If you’ve ever had your code sent back with feedback on pandas usage, this seminar is for you. We’ll dive into the most common mistakes that modelers make with pandas during code review. From mishandling apply functions to inefficient joins and unclear indexing, you’ll learn to spot and fix these pitfalls before your reviewers do.
But it’s not just about avoiding mistakes—it’s about developing an intuition for pandas. We’ll discuss the “why” behind best practices, helping you understand the trade-offs in speed, readability, and maintainability. By the end, you’ll have a stronger grasp of pandas workflows and be better equipped to write production-ready code that won’t raise eyebrows during reviews.

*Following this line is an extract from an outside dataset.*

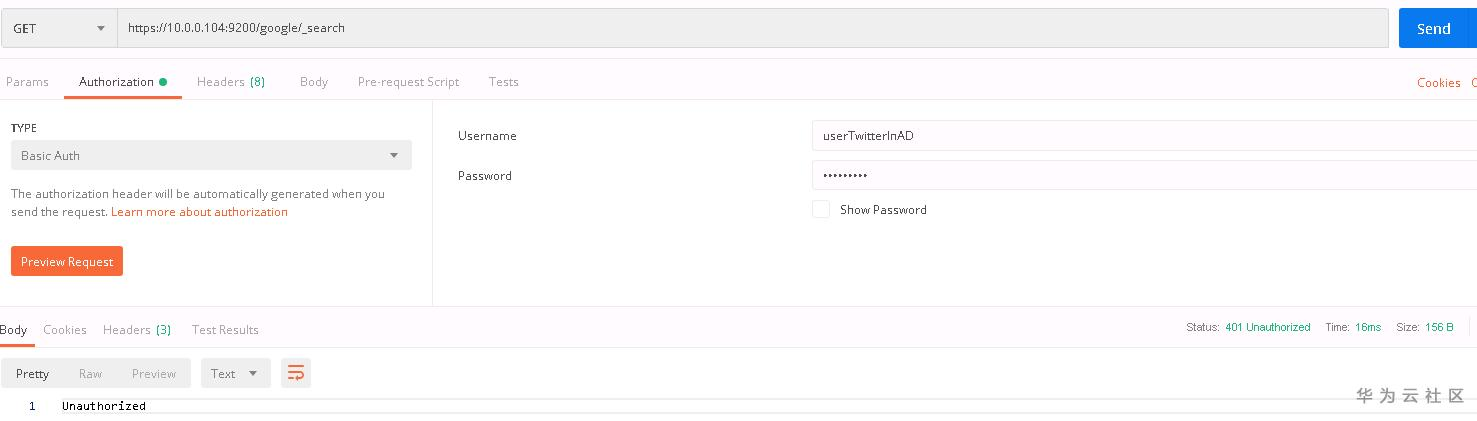The image size is (1477, 421).
Task: Open the request Headers (8) tab
Action: tap(230, 82)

python -m pip install pandas==2.0.3 matplotlib==3.9.* duckdb==1.1.3 numpy<2.*
print("Let's take a look!")
When working with SQL databases and Pandas, it’s common to filter data. However, placing the filter on the wrong side—such as in Pandas instead of SQL—can significantly impact performance. Filtering in SQL leverages the database engine’s optimizations, reducing the data transferred into Python memory. A misplaced filter in Pandas means loading the entire dataset first, which is inefficient and can strain system resources. Always consider whether your filtering logic belongs in the SQL query or in your DataFrame manipulations.
from pathlib import Path
from pandas import DataFrame, date_range, read_sql
from numpy.random import default_rng
from sqlite3 import connect
from contextlib import closing
rng = default_rng(0)
df = DataFrame(
data={
'timestamp': date_range('2000-01', freq='s', periods=(n := 8_000_000)),
'group': rng.choice([*'abcdefghijklmnop'], size=n),
'values': rng.normal(100, 5, size=n),
},
)
data_dir = Path('data')
data_dir.mkdir(exist_ok=True)
with closing(connect(data_dir / 'some.db')) as conn:
df.to_sql('mytable', conn, if_exists='replace', index=False)
print(df.head())
pandas is often referred to as a “tail-end” analytical tool. For large data pipelines it may not be the best tool for working at scale, but at some point you are going to want the vast flexibility that is offers to perform your work.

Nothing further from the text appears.